§ **What the task requires**
Both the line containing "Open the three-dot menu for logs folder" and the line containing "The width and height of the screenshot is (1489, 812)." belong to the span. Output exactly that span from the listing below, and nothing outside it.
START Provided records
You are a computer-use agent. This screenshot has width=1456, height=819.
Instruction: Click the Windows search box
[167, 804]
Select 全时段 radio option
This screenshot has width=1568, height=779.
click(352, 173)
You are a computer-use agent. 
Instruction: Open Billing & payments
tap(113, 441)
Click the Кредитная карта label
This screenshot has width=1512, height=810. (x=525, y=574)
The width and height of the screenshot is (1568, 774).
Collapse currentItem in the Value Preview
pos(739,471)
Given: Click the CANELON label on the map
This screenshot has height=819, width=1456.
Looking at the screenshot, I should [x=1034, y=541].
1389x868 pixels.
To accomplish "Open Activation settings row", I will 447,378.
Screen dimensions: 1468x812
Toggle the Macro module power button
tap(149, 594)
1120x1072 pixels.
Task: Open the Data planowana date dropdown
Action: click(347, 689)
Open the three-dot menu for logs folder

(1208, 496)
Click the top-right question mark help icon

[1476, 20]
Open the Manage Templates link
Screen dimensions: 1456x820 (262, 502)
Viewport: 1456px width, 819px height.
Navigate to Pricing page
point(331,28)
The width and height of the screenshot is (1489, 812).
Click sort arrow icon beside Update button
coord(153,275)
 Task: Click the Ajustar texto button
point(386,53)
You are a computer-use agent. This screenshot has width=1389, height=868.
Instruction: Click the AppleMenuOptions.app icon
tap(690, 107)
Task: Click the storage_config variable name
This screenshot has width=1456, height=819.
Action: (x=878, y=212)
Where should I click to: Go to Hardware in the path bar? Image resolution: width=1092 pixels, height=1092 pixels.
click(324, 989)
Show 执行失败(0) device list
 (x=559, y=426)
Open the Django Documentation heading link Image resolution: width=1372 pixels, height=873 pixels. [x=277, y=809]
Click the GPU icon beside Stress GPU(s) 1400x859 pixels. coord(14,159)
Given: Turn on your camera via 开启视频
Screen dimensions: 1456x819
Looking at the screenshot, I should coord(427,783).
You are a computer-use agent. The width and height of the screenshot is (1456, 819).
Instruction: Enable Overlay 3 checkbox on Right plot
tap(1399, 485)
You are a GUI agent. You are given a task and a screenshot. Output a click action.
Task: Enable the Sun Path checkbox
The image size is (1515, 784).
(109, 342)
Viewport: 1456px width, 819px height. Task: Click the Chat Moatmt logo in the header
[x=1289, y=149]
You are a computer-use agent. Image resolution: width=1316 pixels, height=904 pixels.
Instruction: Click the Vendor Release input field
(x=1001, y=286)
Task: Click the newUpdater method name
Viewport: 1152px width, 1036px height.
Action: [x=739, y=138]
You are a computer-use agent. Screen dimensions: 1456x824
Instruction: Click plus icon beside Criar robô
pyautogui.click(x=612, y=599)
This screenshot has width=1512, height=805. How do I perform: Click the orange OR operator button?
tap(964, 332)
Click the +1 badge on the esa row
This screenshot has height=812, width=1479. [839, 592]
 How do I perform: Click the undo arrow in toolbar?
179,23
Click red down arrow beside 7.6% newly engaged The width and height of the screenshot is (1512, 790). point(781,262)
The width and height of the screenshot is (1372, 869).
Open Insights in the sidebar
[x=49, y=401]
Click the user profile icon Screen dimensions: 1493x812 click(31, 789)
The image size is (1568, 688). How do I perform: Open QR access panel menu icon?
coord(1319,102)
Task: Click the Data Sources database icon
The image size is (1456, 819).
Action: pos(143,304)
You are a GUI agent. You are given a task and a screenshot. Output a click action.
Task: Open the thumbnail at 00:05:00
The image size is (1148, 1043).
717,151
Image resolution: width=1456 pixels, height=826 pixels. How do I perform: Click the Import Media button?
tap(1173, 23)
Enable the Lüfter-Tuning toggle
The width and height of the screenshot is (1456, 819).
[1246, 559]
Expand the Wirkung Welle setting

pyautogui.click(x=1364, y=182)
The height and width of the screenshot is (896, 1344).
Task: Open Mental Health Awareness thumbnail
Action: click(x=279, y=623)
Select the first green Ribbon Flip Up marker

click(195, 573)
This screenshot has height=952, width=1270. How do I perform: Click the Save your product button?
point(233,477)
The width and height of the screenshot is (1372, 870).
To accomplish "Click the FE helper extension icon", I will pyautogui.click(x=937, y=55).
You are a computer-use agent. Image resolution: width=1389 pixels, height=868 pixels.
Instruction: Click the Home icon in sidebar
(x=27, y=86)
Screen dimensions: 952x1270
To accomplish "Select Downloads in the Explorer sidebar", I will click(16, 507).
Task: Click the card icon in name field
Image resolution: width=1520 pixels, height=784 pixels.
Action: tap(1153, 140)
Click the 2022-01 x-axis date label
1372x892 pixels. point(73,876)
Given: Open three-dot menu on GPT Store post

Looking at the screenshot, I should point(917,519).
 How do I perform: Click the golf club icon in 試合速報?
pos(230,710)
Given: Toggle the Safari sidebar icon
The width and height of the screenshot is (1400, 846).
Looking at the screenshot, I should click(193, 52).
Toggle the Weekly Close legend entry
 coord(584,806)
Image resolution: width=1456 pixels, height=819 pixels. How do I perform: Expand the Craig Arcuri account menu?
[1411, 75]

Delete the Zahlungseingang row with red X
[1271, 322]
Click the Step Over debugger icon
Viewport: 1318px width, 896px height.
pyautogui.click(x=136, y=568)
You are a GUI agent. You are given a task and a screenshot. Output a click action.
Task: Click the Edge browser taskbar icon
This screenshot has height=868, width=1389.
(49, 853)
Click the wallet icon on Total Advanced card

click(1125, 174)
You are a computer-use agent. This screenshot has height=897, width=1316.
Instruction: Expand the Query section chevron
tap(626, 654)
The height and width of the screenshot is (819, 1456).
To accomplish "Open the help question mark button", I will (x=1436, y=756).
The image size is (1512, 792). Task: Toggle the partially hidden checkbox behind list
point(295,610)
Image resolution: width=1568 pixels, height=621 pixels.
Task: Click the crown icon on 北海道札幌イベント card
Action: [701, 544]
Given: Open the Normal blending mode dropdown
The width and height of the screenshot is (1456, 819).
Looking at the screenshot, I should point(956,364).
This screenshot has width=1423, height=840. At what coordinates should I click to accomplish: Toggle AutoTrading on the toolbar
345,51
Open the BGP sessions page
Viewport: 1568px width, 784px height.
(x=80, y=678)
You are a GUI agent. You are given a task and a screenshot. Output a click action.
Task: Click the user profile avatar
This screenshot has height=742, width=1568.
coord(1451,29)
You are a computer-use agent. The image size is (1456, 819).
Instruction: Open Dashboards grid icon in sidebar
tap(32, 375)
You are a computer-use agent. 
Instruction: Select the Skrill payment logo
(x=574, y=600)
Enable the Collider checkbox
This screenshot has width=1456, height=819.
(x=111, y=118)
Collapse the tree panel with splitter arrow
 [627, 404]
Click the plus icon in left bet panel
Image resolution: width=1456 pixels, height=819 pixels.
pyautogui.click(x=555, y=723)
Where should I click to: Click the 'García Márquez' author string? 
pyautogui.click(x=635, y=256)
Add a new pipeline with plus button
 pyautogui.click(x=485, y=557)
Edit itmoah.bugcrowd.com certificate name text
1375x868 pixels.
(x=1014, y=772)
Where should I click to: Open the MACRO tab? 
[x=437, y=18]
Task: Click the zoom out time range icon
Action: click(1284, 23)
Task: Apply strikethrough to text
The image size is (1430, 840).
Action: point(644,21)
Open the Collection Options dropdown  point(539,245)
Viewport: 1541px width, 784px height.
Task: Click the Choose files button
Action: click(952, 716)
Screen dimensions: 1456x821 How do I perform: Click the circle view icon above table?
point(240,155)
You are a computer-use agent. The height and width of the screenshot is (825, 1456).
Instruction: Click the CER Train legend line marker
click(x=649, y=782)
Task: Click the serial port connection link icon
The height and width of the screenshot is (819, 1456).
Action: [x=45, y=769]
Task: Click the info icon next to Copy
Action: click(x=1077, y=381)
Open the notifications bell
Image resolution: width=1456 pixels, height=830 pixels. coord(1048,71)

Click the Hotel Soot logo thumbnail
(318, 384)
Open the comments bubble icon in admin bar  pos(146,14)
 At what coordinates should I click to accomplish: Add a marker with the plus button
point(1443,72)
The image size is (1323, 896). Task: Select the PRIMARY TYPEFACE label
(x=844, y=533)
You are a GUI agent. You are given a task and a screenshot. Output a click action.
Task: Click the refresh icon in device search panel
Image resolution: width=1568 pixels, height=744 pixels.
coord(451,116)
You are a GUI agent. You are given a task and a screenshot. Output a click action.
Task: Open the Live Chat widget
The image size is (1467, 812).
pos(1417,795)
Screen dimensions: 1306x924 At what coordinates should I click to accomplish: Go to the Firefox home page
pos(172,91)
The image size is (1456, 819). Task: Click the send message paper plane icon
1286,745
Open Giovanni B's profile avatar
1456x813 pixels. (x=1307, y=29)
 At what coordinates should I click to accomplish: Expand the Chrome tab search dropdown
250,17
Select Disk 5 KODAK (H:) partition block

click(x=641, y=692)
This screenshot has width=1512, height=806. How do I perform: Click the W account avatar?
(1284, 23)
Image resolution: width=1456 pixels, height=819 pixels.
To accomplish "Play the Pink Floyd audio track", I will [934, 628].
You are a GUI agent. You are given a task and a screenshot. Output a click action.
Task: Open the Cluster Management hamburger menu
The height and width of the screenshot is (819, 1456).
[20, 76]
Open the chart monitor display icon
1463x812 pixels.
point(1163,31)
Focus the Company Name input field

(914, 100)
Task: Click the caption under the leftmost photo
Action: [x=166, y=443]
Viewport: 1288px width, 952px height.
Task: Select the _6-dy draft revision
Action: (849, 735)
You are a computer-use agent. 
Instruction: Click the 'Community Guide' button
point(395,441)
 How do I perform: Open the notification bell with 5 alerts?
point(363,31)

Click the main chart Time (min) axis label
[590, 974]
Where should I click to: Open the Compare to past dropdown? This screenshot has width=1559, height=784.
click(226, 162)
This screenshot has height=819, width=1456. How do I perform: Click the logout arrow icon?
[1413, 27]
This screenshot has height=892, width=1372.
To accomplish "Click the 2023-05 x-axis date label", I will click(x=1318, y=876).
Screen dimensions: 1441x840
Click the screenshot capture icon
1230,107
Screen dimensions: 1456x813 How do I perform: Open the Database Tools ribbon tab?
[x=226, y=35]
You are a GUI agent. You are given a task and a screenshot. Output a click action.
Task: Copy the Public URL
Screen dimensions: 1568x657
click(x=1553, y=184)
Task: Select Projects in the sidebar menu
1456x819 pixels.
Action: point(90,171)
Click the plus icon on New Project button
END Provided records
§ **Solution for this exercise**
Open the three-dot menu for logs folder

(1208, 496)
Click the top-right question mark help icon

[1476, 20]
Open the Manage Templates link
Screen dimensions: 1456x820 (262, 502)
Viewport: 1456px width, 819px height.
Navigate to Pricing page
point(331,28)
The width and height of the screenshot is (1489, 812).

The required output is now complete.